Oscar de León è un adolescente dominicano trapiantato in New Jersey con una famiglia ingombrante. Inoltre Oscar non è affatto attraente fisicamente, il che è un grave problema per un ragazzo dominicano, che invece dovrebbe fare strage di cuori tra le ragazze. Come se non bastasse, Oscar è appassionato di fumetti, di letteratura fantasy e di fantascienza, e non riesce a comunicare senza passare attraverso uno di questi canali, risultando sempre bizzarro a chi lo ascolta. Il nostro Oscar è quindi un nerd obeso costantemente in cerca dell’amore, costantemente rifiutato e deriso.

Ho letto La breve favolosa vita di Oscar Wao (premio Pulitzer 2006), romanzo d’esordio di Junot Díaz, tutto d’un fiato, un po’ sul tram, un po’ a letto prima di andare a dormire, ma soprattutto durante le lunghe attese che mi toccano ogni giorno -la mia vita potrebbe essere riassunta con le parole in attesa-. Non sono riuscita a staccare gli occhi dal libro per quattro intense giornate; solo l’inquietante tremolio della palpebra destra è riuscito a frenarmi. Ma per poco, perché Oscar è adorabile e detestabile allo stesso tempo. La novità del romanzo è proprio questa: il personaggio principale è disegnato talmente bene da risultare reale, e il lettore a tratti simpatizza per lui, a tratti prova insofferenza.

In realtà tutta la famiglia di Oscar e la sua storia sono i veri protagonisti del romanzo, che quindi spazia tra diverse generazioni, in un ampio lasso di tempo. Il filo che lega i diversi personaggi è la maledizione, il cosiddetto fukú, che affligge l’intera famiglia di Oscar. L’unico anatema per sconfiggere il fukú è uno zafa, e la trama si incentra sulla ricerca di esso.
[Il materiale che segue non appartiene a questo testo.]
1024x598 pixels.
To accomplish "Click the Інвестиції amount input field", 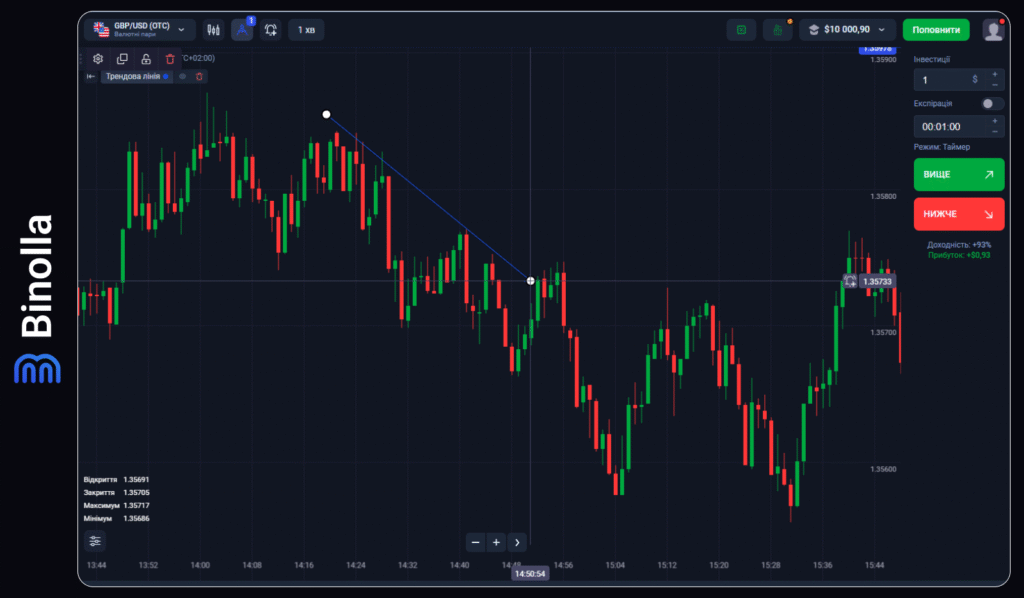I will click(945, 79).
Díaz ha una scrittura frizzante, divertente e innovativa: nel suo romanzo mischia infatti la storia personale della famiglia de León, chiaramente di fantasia, ad alcuni elementi reali, come la feroce dittatura di Trujillo, spiegata brevemente ma con una certa precisione nelle note a piè pagina. La lettura quindi non è semplice: la trama subisce continue interruzioni e divagazioni, che vanno dalla storia al fantasy, dalla saggistica al fumetto, tutte sapientemente e pazientemente illustrate in un ricco glossario alla fine del libro. Inoltre il linguaggio non risparmia forme dialettali dominicane, ed è quindi necessaria una sommaria conoscenza dello spagnolo per destreggiarsi tra i vari dialoghi (alla fine del libro c’è comunque un piccolo vocabolario). Ma la narrazione non risulta mai frammentaria, ed è bensì compatta, piacevole e scorrevole, grazie anche alla forte dose di ironia. E il lettore è sempre coinvolto e attento.

Il romanzo è quindi di difficile collocazione: vi sono moltissimi elementi di fantasia e moltissimi di storia. Non da meno il tema dell’integrazione: Oscar è un immigrato negli States che deve convivere con due diverse realtà, la sua cultura di origine e la cultura del paese in cui vive. Díaz attinge molti spunti dalla sua storia personale (nato a Santo Domingo, arriva in New Jersey all’età di sei anni) e quindi riesce a dare uno spaccato molto puntuale di questa esperienza, senza scadere in facili pregiudizi, sui quali invece spesso ironizza. In questo senso ricorda l’opera di Zadie Smith Denti bianchi.

Interessante scoprire poi che la narrazione, inizialmente in terza persona, è in realtà condotta da un altro personaggio marginale della storia, Yunior; personaggio che tra l’altro compare in diversi racconti di Díaz, oltre che in questo romanzo.

L’opera, decisamente eterogenea e ben giostrata, offre una lettura piacevole ed intelligente, spesso divertente, particolarmente accattivante. E non si può lasciare il libro fino alla fine: sarà vero che nessun dominicano muore vergine?